→ Written tasks:
A – Please extract the part of the sports subsidies passage from "The process of" to "determination of subsidies.".
B – List the groups that the sports subsidies passage says take part in the negotiation over how much to subsidize sports facilities.

→ Given passage:
>>>
The consensus conclusion that emerges from peer reviewed research on the economic impact of professional sports facilities and franchises on the urban economy is clear: professional sports are not an engine of economic growth. The contribution of professional sports to the economic wellbeing of American cities is negligible. Using sports subsidies to revitalize the economy in urban America is not sound economic policy. When cities decide to spend hundreds of millions of dollars of taxpayers’ money to build new sports facilities for billionaire sports team owners and millionaire professional athletes, they are making poor economic policy decisions. This money would be better spent on activities with a higher overall return, like education, public health and safety, or infrastructure.

However, professional sports clearly provide important non-economic benefits to urban America. The presence of a professional sports team is often said to bestow “big league” status on a metropolitan area. The residents of American cities derive a great deal of civic pride and sense of community from the presence of home town professional sports teams. Rooting for the local team provides an important touchstone to the residents of American cities and brings together society in ways that few other civic institutions can. These factors are all important to American cities. To the extent that civic pride, “big league” status, and sense of community are important and valuable to the residents of American cities, the large public subsidies for the construction and operation of professional sports facilities may be justified.

Although professional sports cannot revitalize the economies in American cities, they may be able to revitalize the residents of American cities, and improve the quality of life in urban America. However, valuing “big league” status and professional sports’ contribution to the sense of community in urban America is difficult to value, in monetary terms. The limited amount of existing academic research on valuing the non-monetary benefits generated by professional sports suggests that the value placed on these intangibles by the residents of American cities is not as large as the subsidies, but more research is clearly needed in this area.

Professional sports facilities and franchises may generate one specific type of non-traded economic benefit. Evidence from recent economic research, some of it not yet peer-reviewed, suggests that residential property values may be higher in cities with professional sports teams. If this turns out to be the case—and at this point the evidence is both mixed and preliminary—then some subsidies for the construction and operation of professional sports facilities may be justified on economic ground. However, the overall effect of higher residential property values on social welfare, particularly on the social welfare of lower income groups, is unclear, even if sports facilities can raise property tax revenues.

WHY DO WE CONTINUE TO SUBSIDIZE PROFESSIONAL SPORTS FACILITY CONSTRUCTION AND OPERATION?

The process of determining how much to subsidize the construction and operation of professional sports facilities involves a complex negotiation between many different groups: team owners, state and local politicians, local businesses, and taxpayers, including team fans. Sometimes the process includes one or more referendums on these subsidies, but the referendum process is not a perfect vehicle for the determination of subsidies.

No matter how they are determined, cities have shown a willingness to provide these subsidies in the past, and continue to provide them today. Why does this continue to happen? Cities may continue to subsidize sports facility construction because the non-pecuniary benefits outweigh the costs in taxpayers’ minds. They may continue because proponents of these subsidies are more successful in publicizing the results of their “promotional” economic impact studies than academics are in publicizing their research, leading taxpayers and other decision makers to make ill-informed choices. Local politicians and other elites may derive more private benefits from professional sports than the cost to taxpayers and take action to force them on unwilling taxpayers.
<<<
→ Material provided:
>>>
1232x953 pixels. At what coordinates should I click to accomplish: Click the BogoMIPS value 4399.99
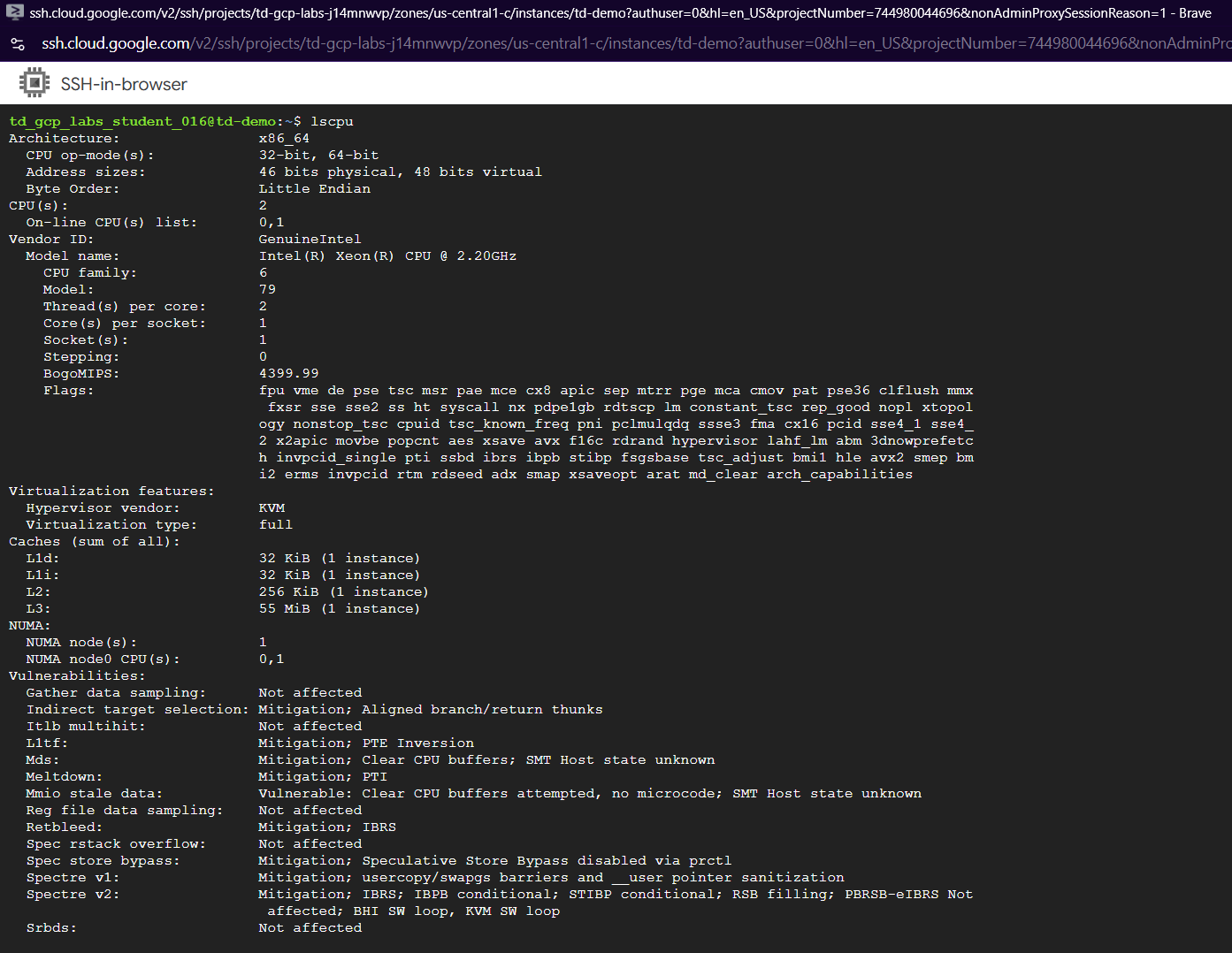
<<<
>>>
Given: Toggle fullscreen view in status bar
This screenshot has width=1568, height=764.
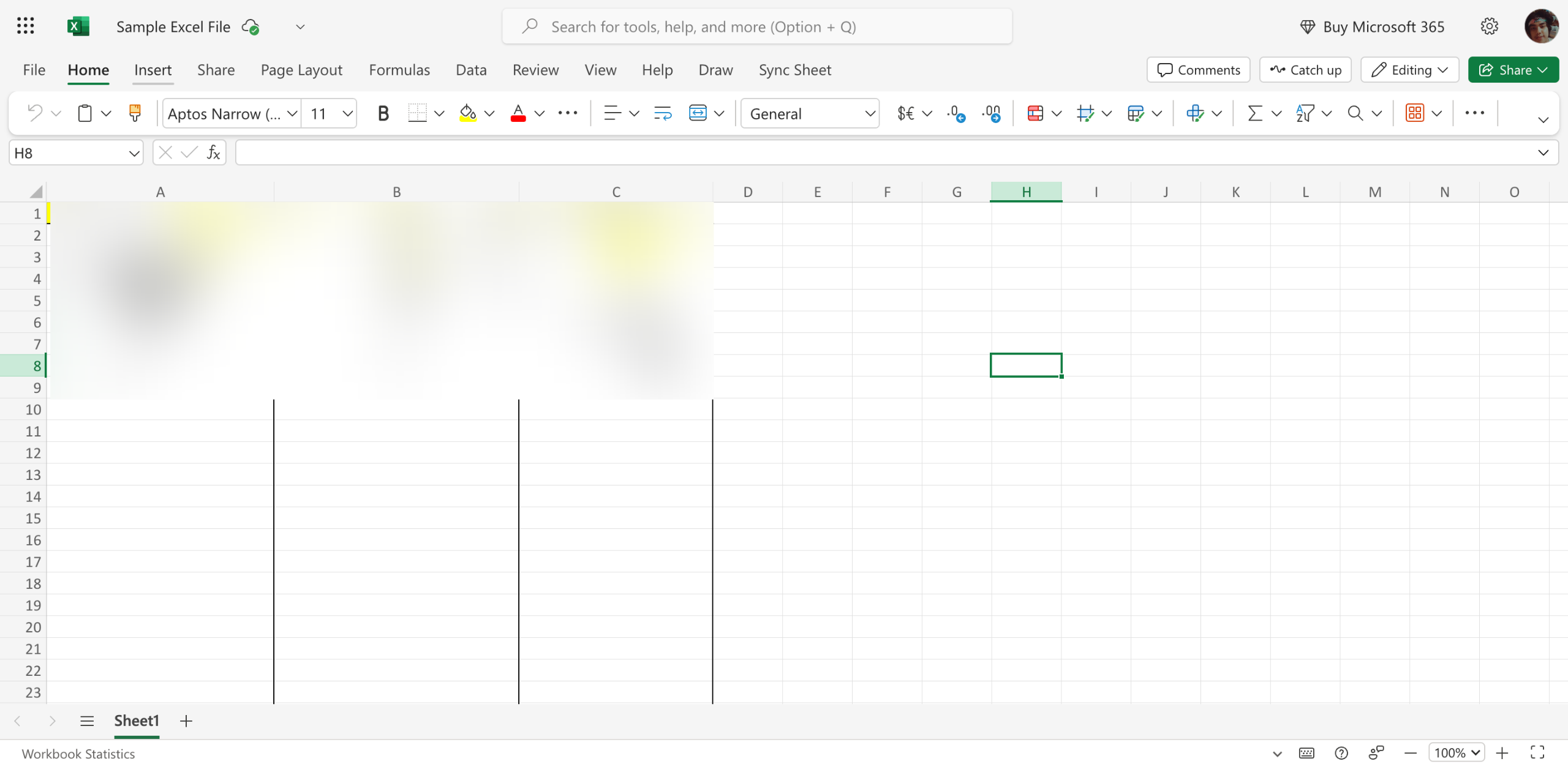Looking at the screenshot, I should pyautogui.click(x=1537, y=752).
<<<
→ Results of the exercise:
A –
The process of determining how much to subsidize the construction and operation of professional sports facilities involves a complex negotiation between many different groups: team owners, state and local politicians, local businesses, and taxpayers, including team fans. Sometimes the process includes one or more referendums on these subsidies, but the referendum process is not a perfect vehicle for the determination of subsidies.

B –
- Team owners
- State and local politicians
- Local businesses
- Taxpayers, including team fans